For the following, consider Mg(OH) 2 (s) dissolved in 1.00 M NH 4 Cl(aq). Mg(OH)

Question

For the following, consider Mg(OH)2(s) dissolved in 1.00 M NH4Cl(aq).

Mg(OH)2(s) <----> Mg2+(aq) + 2 OH-(aq) Ksp = 1.8x10-11

NH3(aq) + H2O(l) <------> NH4+(aq) + OH-(aq) Ksp = 1.8x10-5

A) What is the numerical value of the equilibrium constant for the neutralization that occurs when Mg(OH)2 is added to the solution?

B) Find the equilibrium concentrations for the equilibrium of part (A) in terms of x, the change in initial concentrations.
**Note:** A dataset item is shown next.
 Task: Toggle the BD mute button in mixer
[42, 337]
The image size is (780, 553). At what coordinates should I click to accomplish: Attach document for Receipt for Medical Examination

Plug these values into the equilibrium constant expression of part (A), and rearrange the terms to make a cubic expression in the form of ax3 + bx2 + cx + d = 0.

C) The cubic equation of part (B) has 2 imaginary roots and one real root. Given the real root is x = 0.178, find the solubility of Mg(OH)2 in this ammonium chloride solution in g/L.

Explanation / Answer

NH4+ + H2O = NH3 + H3O+
Ka = [NH3] [H+] / [NH4+]

NH3 + H2O = NH4+ + OH-
Kb = Kw / Ka = 1.8e-5 = [NH4+] [OH-] / [NH3]

Ksp = [Mg++] [OH-]^2
Keq = Ksp / Kb^2 = Ksp (Ka^2 / Kw^2) = [Mg++] [NH3]^2 / [NH4+]^2

Then you calculated s = [Ca++] in 1M NH4+:
Keq = [Mg++] [NH3]^2 / [NH4+]^2 = s (2s)^2 / (1M - 2s)^2
which is a cubic, not a quadratic (so we're not thinking along the same lines, you and I). However, if
s << 0.5M,
then the term in the denominator is still about 1M, and
4s^3 ~ Keq
s ~ 0.191 M
which is not nearly as small as I'd hoped, so I'll refine the result with a fixed-point interation:
s'^3 = Keq (1M - 2s)^2 / 4
where s' is the new, better estimate and s is the previous estimate. Here are my estimates:
s1=0.1911, s2=0.1386, s3=0.1539, s4=0.1495 (=s3 to 2 sig figs; done)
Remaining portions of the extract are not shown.